● **Task directions**: Go to the line containing "The width and" in the material below. From there to the end, retype every line exactly and drop the pictures.

***** The data *****

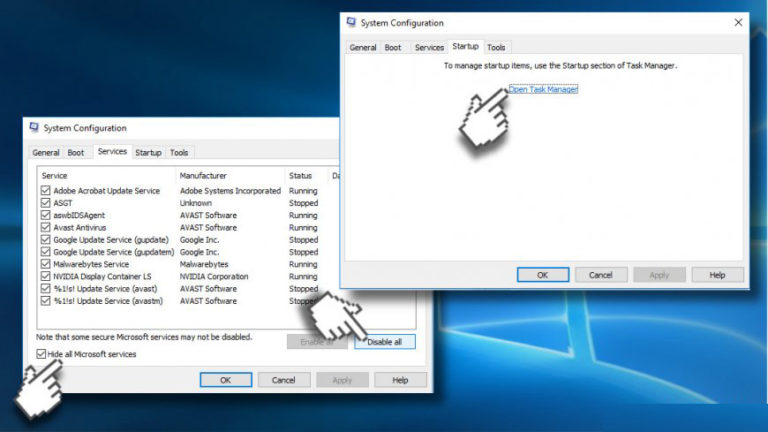Open the Startup tab in the left dialog
This screenshot has width=768, height=432.
tap(148, 153)
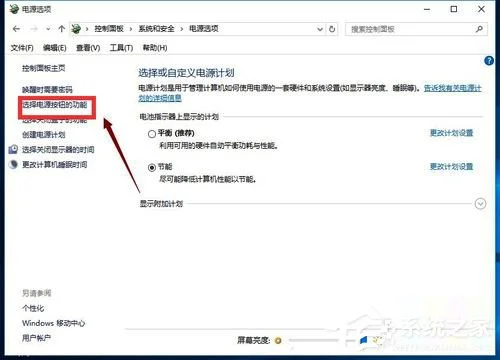Open the 创建电源计划 link
Viewport: 500px width, 360px height.
pyautogui.click(x=44, y=135)
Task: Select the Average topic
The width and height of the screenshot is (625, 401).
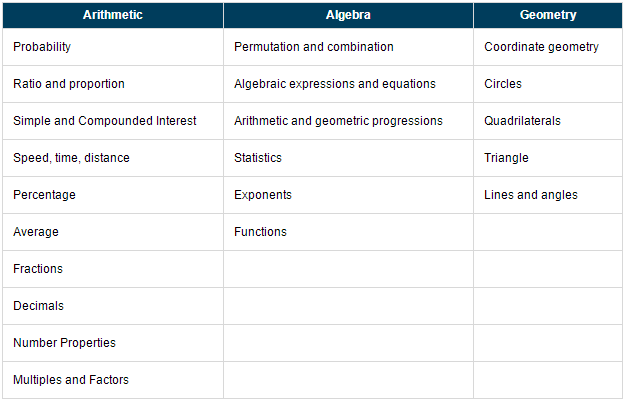Action: [36, 232]
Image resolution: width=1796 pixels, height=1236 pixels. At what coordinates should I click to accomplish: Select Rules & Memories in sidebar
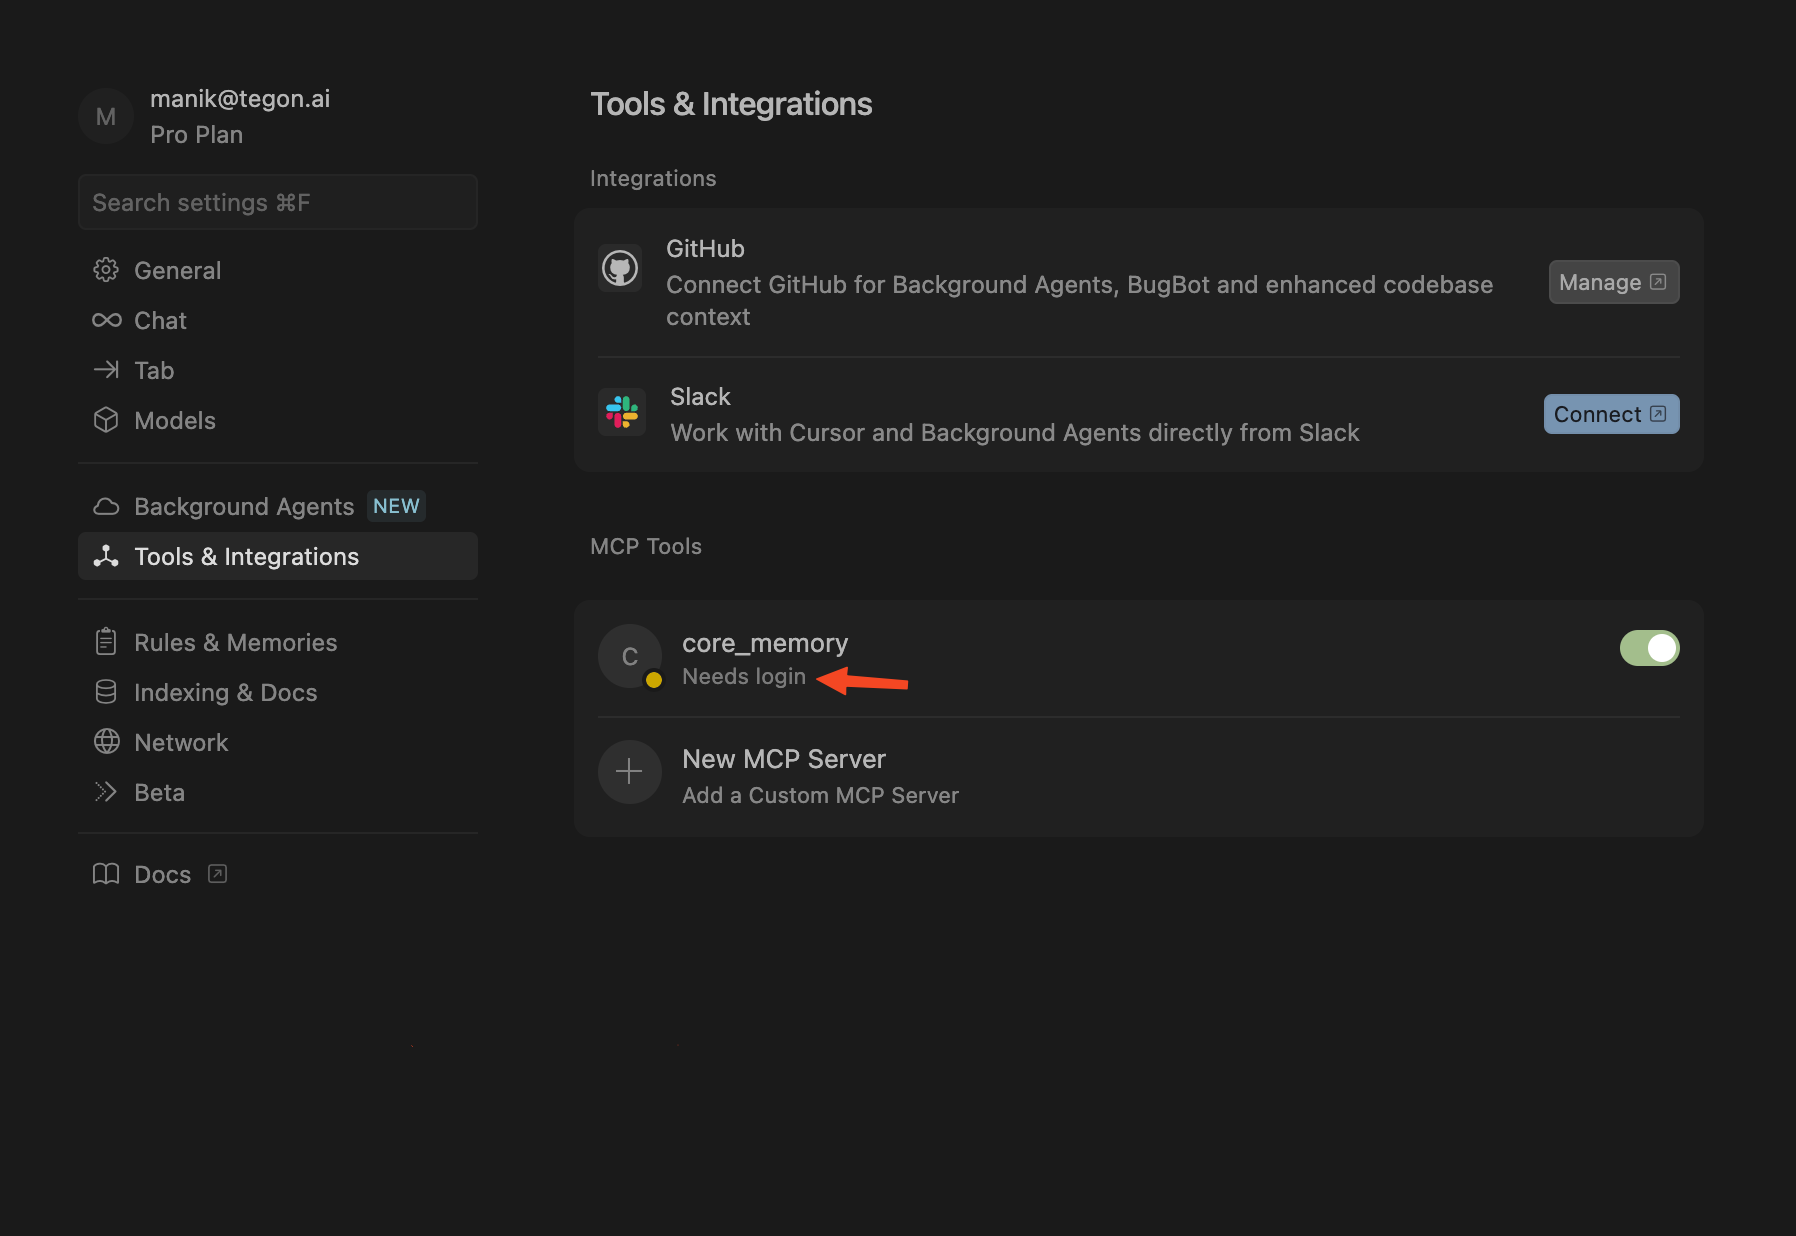[235, 642]
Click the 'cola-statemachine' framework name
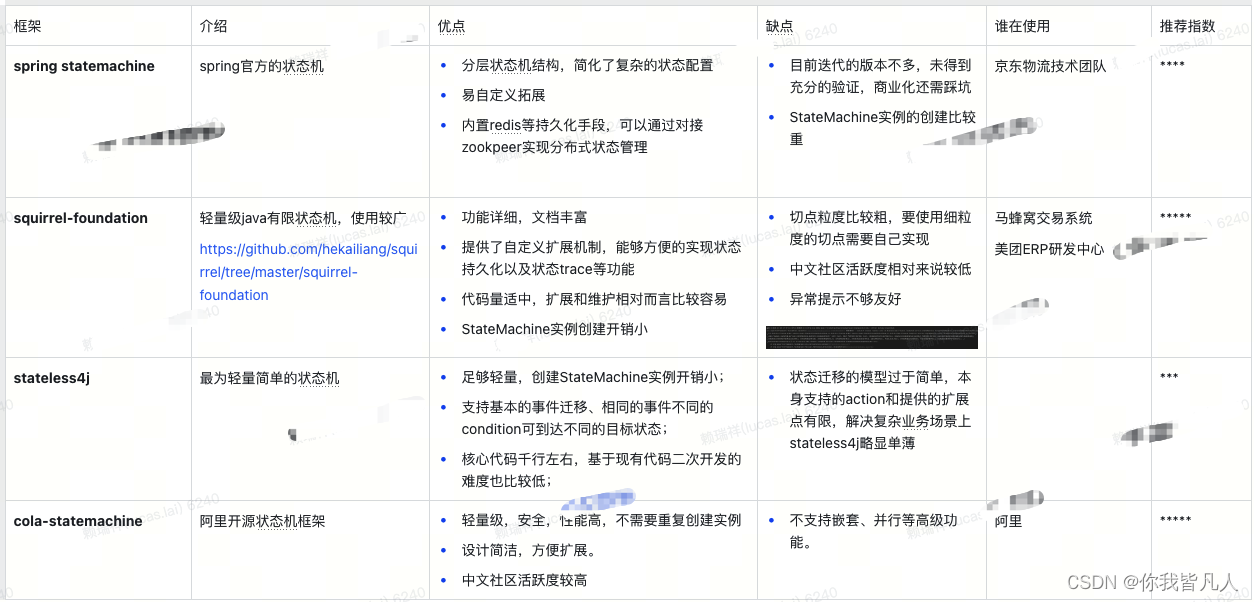1254x602 pixels. click(79, 521)
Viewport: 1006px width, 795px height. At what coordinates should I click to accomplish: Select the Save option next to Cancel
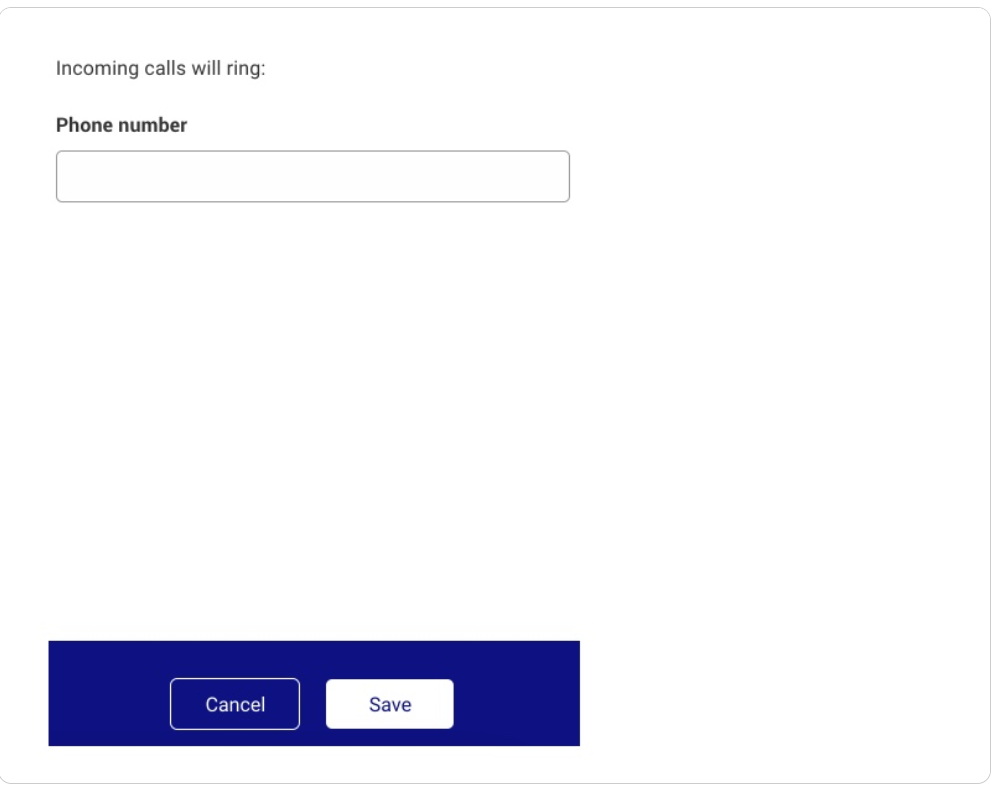[x=389, y=704]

*****

● **Task response**:
The width and height of the screenshot is (625, 401).
Action: [36, 232]
Image resolution: width=1796 pixels, height=1236 pixels. At what coordinates should I click to accomplish: Select Rules & Memories in sidebar
[235, 642]
Click the 'cola-statemachine' framework name
1254x602 pixels. click(79, 521)
Viewport: 1006px width, 795px height. At what coordinates should I click to accomplish: Select the Save option next to Cancel
[x=389, y=704]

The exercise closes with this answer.